By: Jaime Israel Davila Gomez, attorney
When creating a company, one of the most important steps is the name it will have and what it will use to distinguish itself from other companies in the market. Undoubtedly, employers often take up marketing issues by choosing the name your company will have.
However, rarely do they contemplate the legal part and although they can get away with it, there is also the possibility of facing major problems when trying to register a trademark whose creation did not take into account the law, which is directly related to not being able to register a brand that has been used and that has positioned the company (with the costs and the time invested) in the trade.
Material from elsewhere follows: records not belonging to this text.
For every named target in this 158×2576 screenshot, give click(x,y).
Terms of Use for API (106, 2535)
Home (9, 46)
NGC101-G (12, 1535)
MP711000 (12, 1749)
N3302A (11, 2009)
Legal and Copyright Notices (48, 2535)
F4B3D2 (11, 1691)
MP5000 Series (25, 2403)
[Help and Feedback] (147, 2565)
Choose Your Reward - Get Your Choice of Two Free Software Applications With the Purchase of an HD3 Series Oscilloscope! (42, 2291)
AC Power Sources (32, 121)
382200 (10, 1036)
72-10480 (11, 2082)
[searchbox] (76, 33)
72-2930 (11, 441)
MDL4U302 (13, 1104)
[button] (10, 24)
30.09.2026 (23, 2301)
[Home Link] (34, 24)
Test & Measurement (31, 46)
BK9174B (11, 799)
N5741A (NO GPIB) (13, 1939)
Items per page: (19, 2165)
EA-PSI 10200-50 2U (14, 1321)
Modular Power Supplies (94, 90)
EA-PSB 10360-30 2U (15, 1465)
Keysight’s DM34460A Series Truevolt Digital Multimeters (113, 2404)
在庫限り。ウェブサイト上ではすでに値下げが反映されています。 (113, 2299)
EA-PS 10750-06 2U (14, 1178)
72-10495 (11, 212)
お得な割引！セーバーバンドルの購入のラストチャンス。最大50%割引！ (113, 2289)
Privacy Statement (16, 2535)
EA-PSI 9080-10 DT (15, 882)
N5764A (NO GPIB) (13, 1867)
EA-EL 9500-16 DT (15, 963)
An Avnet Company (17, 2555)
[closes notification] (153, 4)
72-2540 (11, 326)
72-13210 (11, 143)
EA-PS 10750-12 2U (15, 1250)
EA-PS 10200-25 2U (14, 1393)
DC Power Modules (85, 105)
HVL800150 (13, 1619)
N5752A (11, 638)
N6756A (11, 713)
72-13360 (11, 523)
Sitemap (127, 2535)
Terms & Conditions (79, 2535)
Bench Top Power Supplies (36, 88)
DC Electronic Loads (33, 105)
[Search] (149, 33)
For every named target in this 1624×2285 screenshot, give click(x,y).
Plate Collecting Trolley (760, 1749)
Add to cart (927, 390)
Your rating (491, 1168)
In the first place, when creating or giving name to the company, what cannot be registered must be taken into account: generic denominations (such as coffee to sell coffee), descriptive (nutritious for food), related to certain companies or people (celebrity names), that go against the moral (high-sounding words), some names of famous places for certain products (Lion to sell shoes), acronyms of official bodies (FIFA, INE, IMSS) are some examples of the most common; also the other recurrent obstacle is the existence of a registered trademark equal or very similar to the same products or services.
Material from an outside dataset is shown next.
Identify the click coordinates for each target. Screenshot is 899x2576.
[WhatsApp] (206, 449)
When creating the name for a company or any other project (association, start up, business) it’s important to rely on an expert and avoid using any name from which registration can’t be obtained in the future, or to see which modifications would be allowed in a registration, because in the case of descriptive or generic words the addition of another fictitious name would give the possibility of obtaining a registration (at a time when the mark has not been positioned and changes can be easily made); for instance, the word coffee to sell coffee could not be registered because it’s generic, but by adding an invented or foreign name such as Café Vinti or Café Jovial, registration could be obtained.